Ramon Roubideaux, well-known for his work during the 71-day Wounded Knee occupation in 1973 and for defending American Indian Movement activists Russell Means and Dennis Banks in federal court, acted as a negotiator inside the compound at Wounded Knee.
He used personal experience from Wounded Knee in court while defending Means and Banks to try to bring accountability to the trial in contrast to the government's position on the Wounded Knee takeover.
Roubideaux, according to his family, served in World War II as a radar-observer-navigator with the 416th Night fighter Squadron in northern Italy. He was commissioned 1st Lieutenant and awarded the Air Medal with Oak Leaf Cluster and three battle stars.
Roubideaux attended college after his military service and was one of the few American Indians to do so at the time.

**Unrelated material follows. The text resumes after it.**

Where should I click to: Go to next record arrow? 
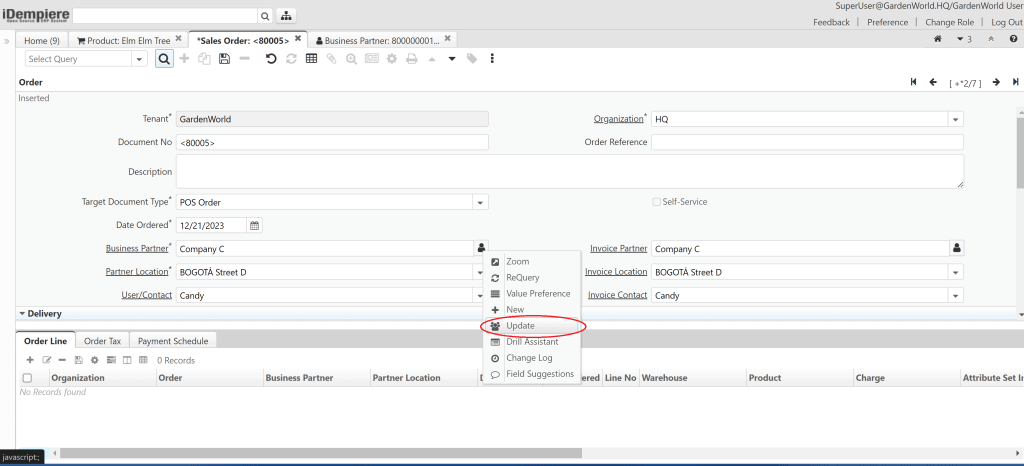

He received his law degree from George Washington University in 1950, becoming the first American Indian in the state to do so. He also received an AA degree from George Washington.

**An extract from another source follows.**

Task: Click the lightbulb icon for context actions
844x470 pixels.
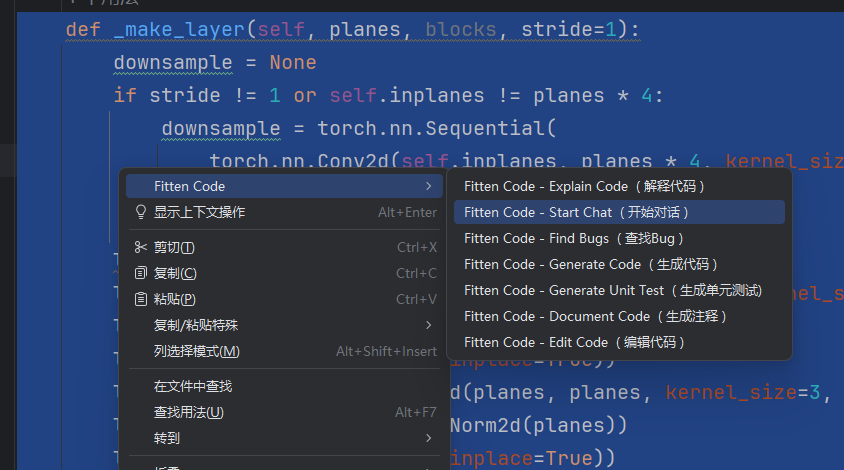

Roubideaux, an enrolled member of the Rosebud Sioux Tribe, was born on the reservation in 1924.
In the early and mid-1970s, Roubideaux could be seen occasionally at a small downtown Rapid City restaurant for breakfast, just a few blocks from his law office, while talking to Means and Banks and other members of AIM.
He began practicing law in Fort Pierre, and while there he served eight two-year terms as states attorney for Stanley County.
He moved his law practice to Rapid City in 1971, just before the Wounded Knee takeover.
When any American Indian organization or individual needed an attorney, the first name that came up was Roubideaux. He fought for and defended many people and groups in his 50 years as an attorney and he fought for the sovereignty and self-determination of tribes across his long history as an attorney.
He was an outspoken critic of the Indian Reorganization Act. He referred to the IRA as a well-intentioned but unfortunate happening that took place, as far as American Indians were concerned.
''What I am speaking about is that although it did stop the alienation, the sale of Indian lands and did stop the allotment system, it created a socialistic society, and set the Indian people apart from the mainstream of American life and made them a problem,'' Roubideaux said in a 1968 interview.
Roubideaux retired from practicing law in 2002 and moved to Tucson with his wife, Cecelia, to live with their daughter in 2006.
He is survived by Cecelia; two sons, Michael G. Roubideaux and Marcus A. Roubideaux, both of Rapid City; one daughter, Yvette D. Roubideaux of Tuscson; a grandson; and two sisters.
Roubideaux's popularity was proven by a large turnout for the funeral and burial in the Black Hills National Cemetery, where he received military honors.